Work required – Write out exactly the lines below that run from the one containing "The width and height of the screenshot is (1092, 685)." through the one containing "The image size is (521, 440).", both included, with no other lines.

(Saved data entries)
____
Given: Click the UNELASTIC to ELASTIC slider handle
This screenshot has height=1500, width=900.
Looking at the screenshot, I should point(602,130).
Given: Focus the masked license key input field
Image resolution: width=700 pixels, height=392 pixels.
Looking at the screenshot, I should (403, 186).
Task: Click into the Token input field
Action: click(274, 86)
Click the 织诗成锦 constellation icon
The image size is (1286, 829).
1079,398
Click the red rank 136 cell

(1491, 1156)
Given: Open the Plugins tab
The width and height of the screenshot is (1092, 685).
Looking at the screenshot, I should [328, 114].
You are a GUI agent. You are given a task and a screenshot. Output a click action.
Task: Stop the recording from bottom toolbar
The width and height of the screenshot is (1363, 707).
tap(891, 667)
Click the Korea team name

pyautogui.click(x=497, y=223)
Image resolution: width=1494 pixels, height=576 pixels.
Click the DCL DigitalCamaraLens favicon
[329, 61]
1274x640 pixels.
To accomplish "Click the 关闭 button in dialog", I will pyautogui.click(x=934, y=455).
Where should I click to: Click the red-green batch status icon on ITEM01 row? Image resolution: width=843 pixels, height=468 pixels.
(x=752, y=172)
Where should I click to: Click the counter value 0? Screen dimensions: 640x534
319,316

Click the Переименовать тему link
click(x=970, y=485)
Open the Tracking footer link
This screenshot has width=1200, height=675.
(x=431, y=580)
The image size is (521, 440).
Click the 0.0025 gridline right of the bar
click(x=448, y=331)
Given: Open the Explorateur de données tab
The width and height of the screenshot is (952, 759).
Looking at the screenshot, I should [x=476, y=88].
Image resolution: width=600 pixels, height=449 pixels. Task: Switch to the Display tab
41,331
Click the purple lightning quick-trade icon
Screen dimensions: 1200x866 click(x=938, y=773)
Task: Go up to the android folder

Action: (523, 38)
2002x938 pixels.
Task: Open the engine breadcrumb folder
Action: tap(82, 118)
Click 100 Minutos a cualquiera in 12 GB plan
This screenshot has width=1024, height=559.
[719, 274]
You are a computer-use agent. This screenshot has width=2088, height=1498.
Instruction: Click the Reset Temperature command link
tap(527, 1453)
____
Solution for this task –
The width and height of the screenshot is (1092, 685).
Looking at the screenshot, I should [328, 114].
You are a GUI agent. You are given a task and a screenshot. Output a click action.
Task: Stop the recording from bottom toolbar
The width and height of the screenshot is (1363, 707).
tap(891, 667)
Click the Korea team name

pyautogui.click(x=497, y=223)
Image resolution: width=1494 pixels, height=576 pixels.
Click the DCL DigitalCamaraLens favicon
[329, 61]
1274x640 pixels.
To accomplish "Click the 关闭 button in dialog", I will pyautogui.click(x=934, y=455).
Where should I click to: Click the red-green batch status icon on ITEM01 row? Image resolution: width=843 pixels, height=468 pixels.
(x=752, y=172)
Where should I click to: Click the counter value 0? Screen dimensions: 640x534
319,316

Click the Переименовать тему link
click(x=970, y=485)
Open the Tracking footer link
This screenshot has width=1200, height=675.
(x=431, y=580)
The image size is (521, 440).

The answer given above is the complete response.